In an age where next-generation all-optical circuitry and optical data storage are at the forefront of the telecommunications industry, the molecular engineering and design of new organic materials continues apace. Such materials are particularly attractive on account of their fast optical response times, and superior non-linear optical susceptibilities, relative to their traditional inorganic counterparts. While dipolar molecules dominate the field of organic non-linear optical (NLO) materials, octupolar molecules have the potential to produce far greater NLO effects; moreover, they have the capacity to produce 3-D sensitive NLO phenomena.

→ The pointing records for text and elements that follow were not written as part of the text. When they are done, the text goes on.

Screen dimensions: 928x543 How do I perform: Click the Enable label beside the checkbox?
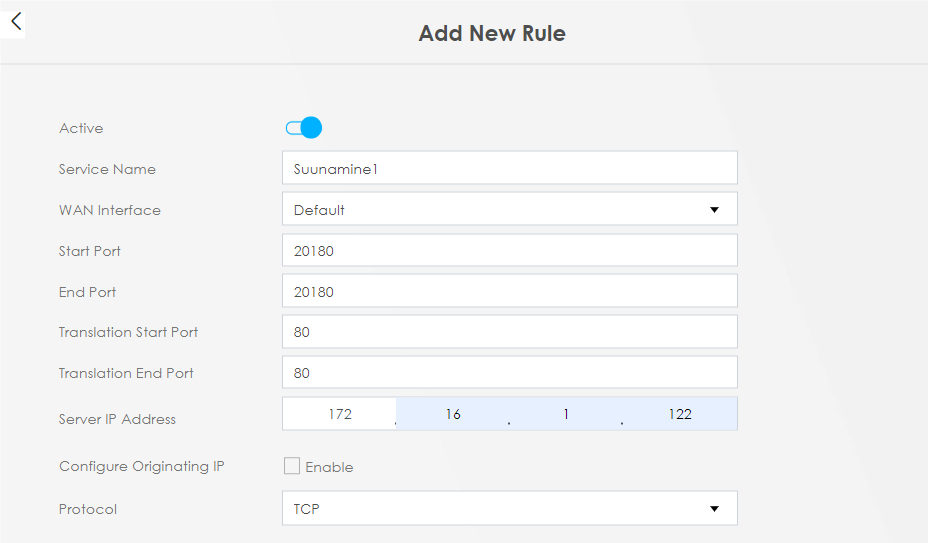[x=329, y=467]
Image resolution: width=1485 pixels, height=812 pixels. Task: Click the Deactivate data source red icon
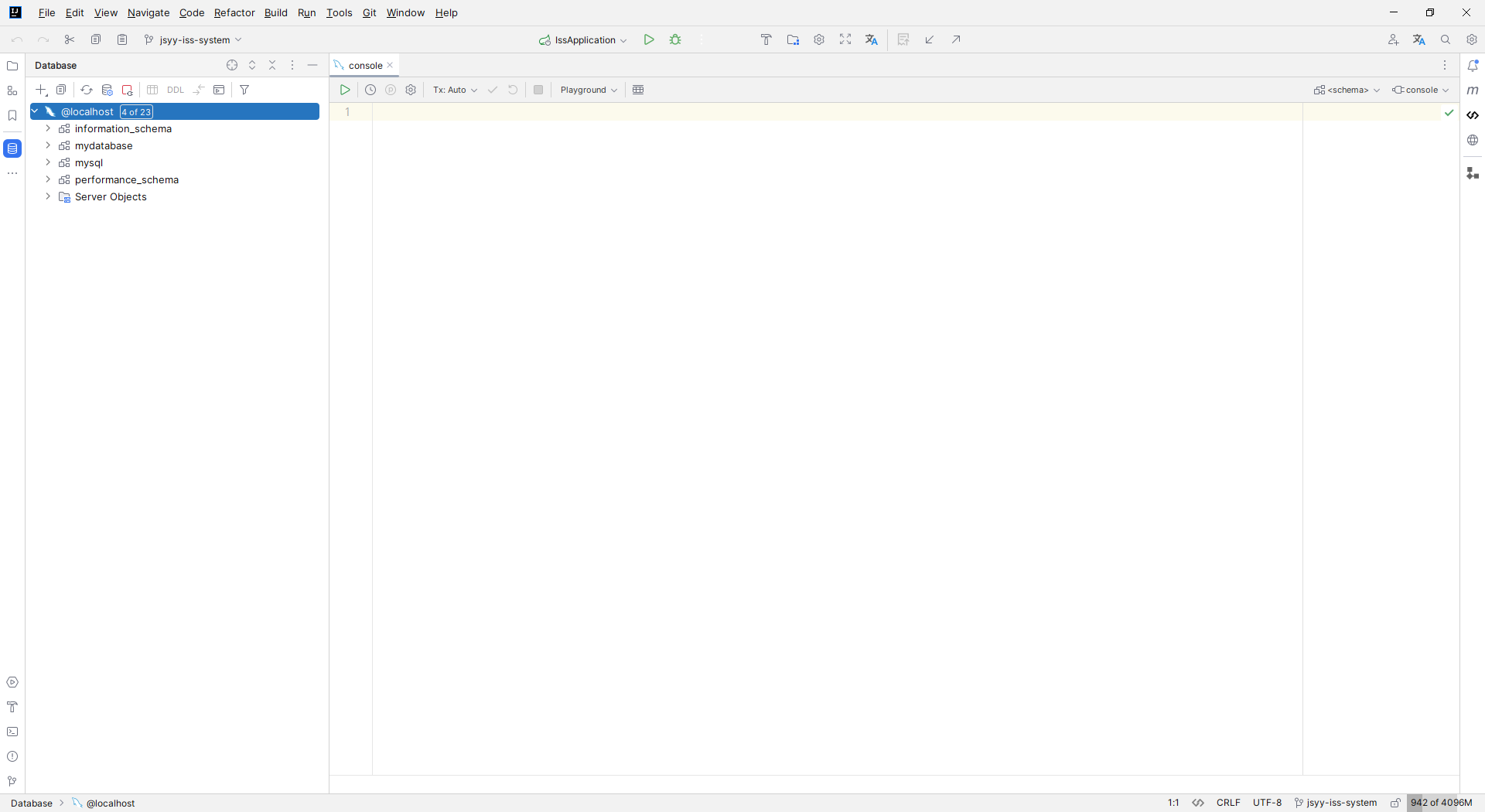(x=128, y=90)
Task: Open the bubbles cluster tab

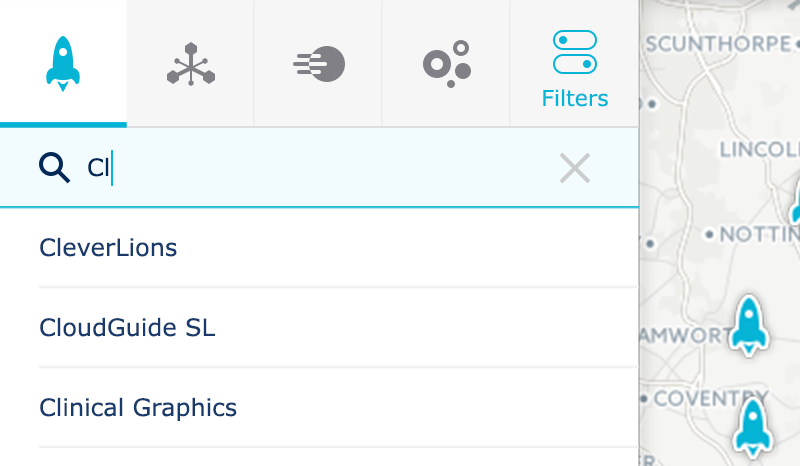Action: click(446, 64)
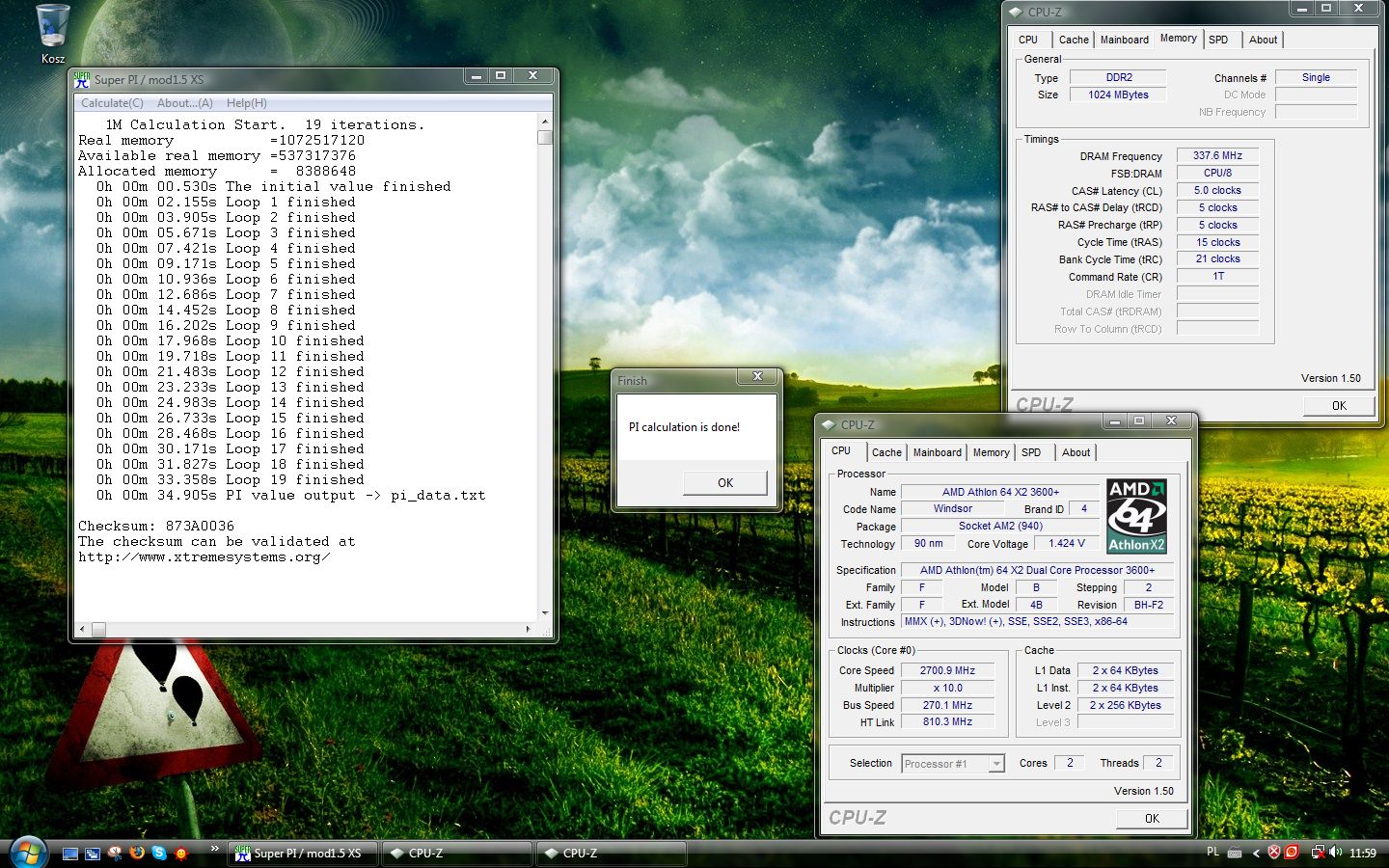
Task: Switch to Super PI taskbar button
Action: (304, 854)
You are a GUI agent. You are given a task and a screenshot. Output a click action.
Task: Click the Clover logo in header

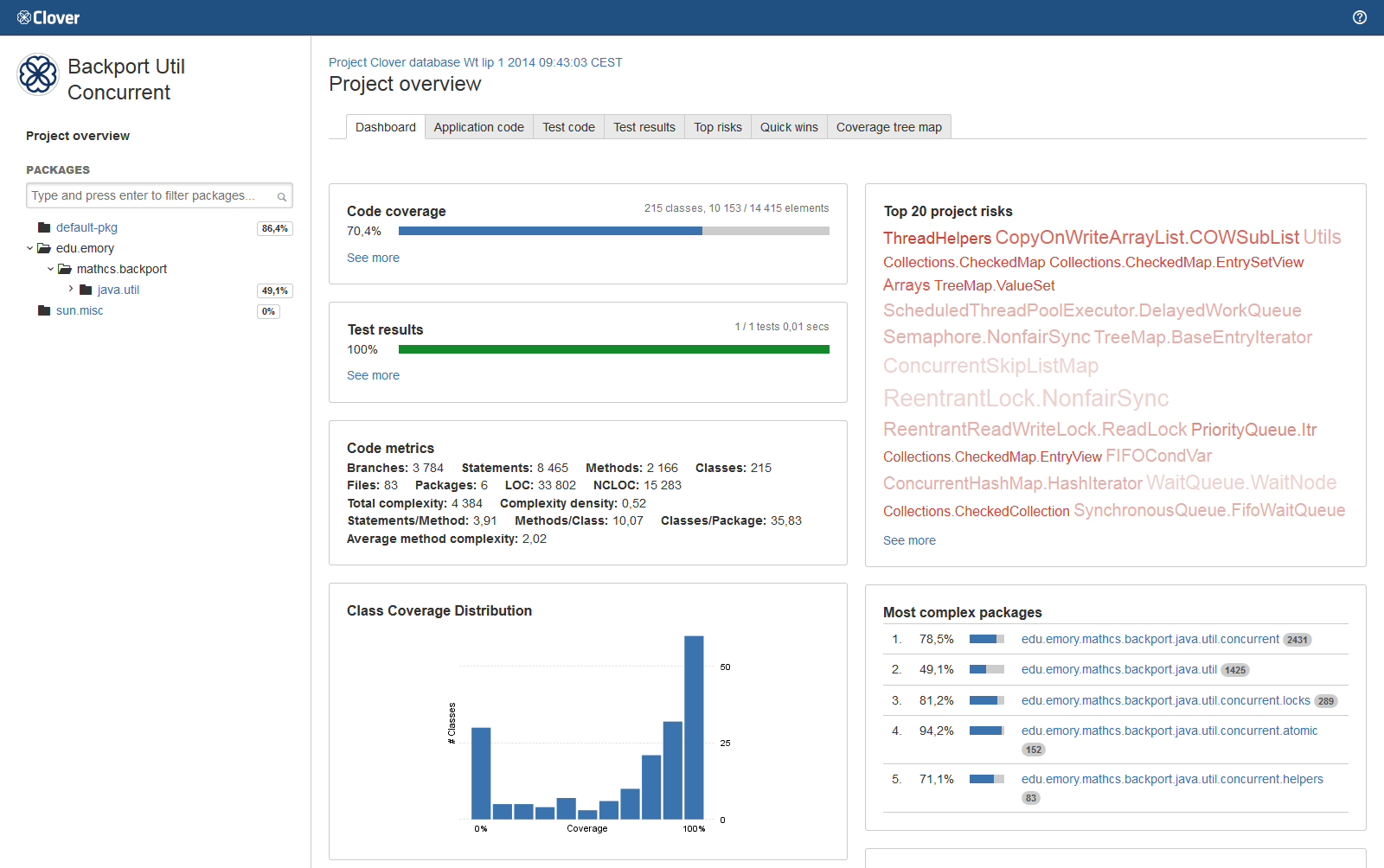coord(48,17)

This PhD explores new classes of dipolar organic and octupolar organometallic materials, where computations have predicted them to serve with superior NLO properties. To this end, concerted experimental and theoretical data are employed to characterise the electronic structure of these materials and elucidate their NLO properties. Data for electronic structures in this thesis were secured via in-house and synchrotron-based X-ray diffraction experiments (by proxy), which the author employed for charge density analyses. Multipolar modelling of experimental charge densities of the subject NLO materials forms an integral part of this thesis. Topological analysis is applied to these electronic structures, using the quantum theory of atoms in molecules (QTAIM), from which the structural and chemical origins of their NLO properties are assessed. Complementary theoretical methods were also used in this work, including calculations undertaken via density functional theory, as well as the relatively new technique of X-ray constrained wave-function refinement, which especially complements multipolar modelling methods, providing direct corroboratory topological analysis. An array of complementary experimental and computational methods is employed to evaluate the NLO properties of these materials in the gas-, solution-, and solid state-phase. The organometallic complexes presented in this thesis were also synthesised by the author.

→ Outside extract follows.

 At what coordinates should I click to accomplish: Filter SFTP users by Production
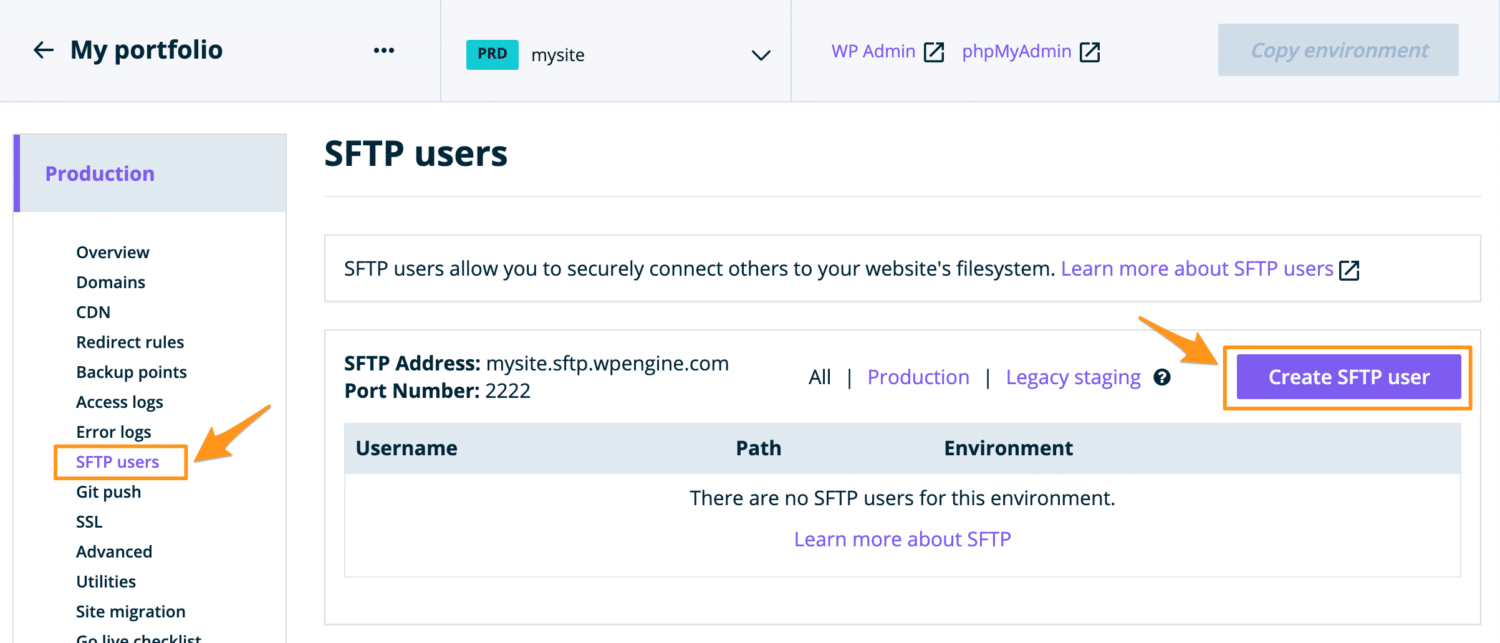point(918,377)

Chapter 1 of this work begins by presenting some of the main principles behind NLO phenomena, before providing a review of some of the most salient organic and organometallic NLO materials investigated, to date. Chapter 2 provides details pertaining to the experimental and computational methods used within this work to evaluate the molecular origins of the NLO properties of the materials investigated herein. Chapter 3 explores the molecular origins of the NLO properties of a new class of dipolar organic chromophores via structural analysis, experimental charge density analyses, hyper-Rayleigh scattering and density functional theory. Chapter 4 similarly investigates a new class of dipolar organic NLO chromophores via structural analysis, hyper-Rayleigh scattering and density functional theory. However, topological analysis herein was undertaken solely via the X-ray constrained wave-function fitting method, due to the absence of high-resolution X-ray diffraction data for experimental multipolar modelling. Chapter 5 investigates two ionic organic chromophores and the implications of their intermolecular interactions on their respective NLO responses by building up the ionic system using a ‘molecular lego’ approach. Chapters 6-7 detail investigations of newly identified octupolar NLO organometallic complexes, and feature several rare examples of charge-density studies of materials containing heavy elements, such as the transition metal, zinc, and bromine These heavy elements are particularly challenging even for state-of-the-art experimental and computational materials characterisation methods. Chapter 8 concludes this work, and identifies possible future directions for investigations of NLO materials for next-generation telecommunications.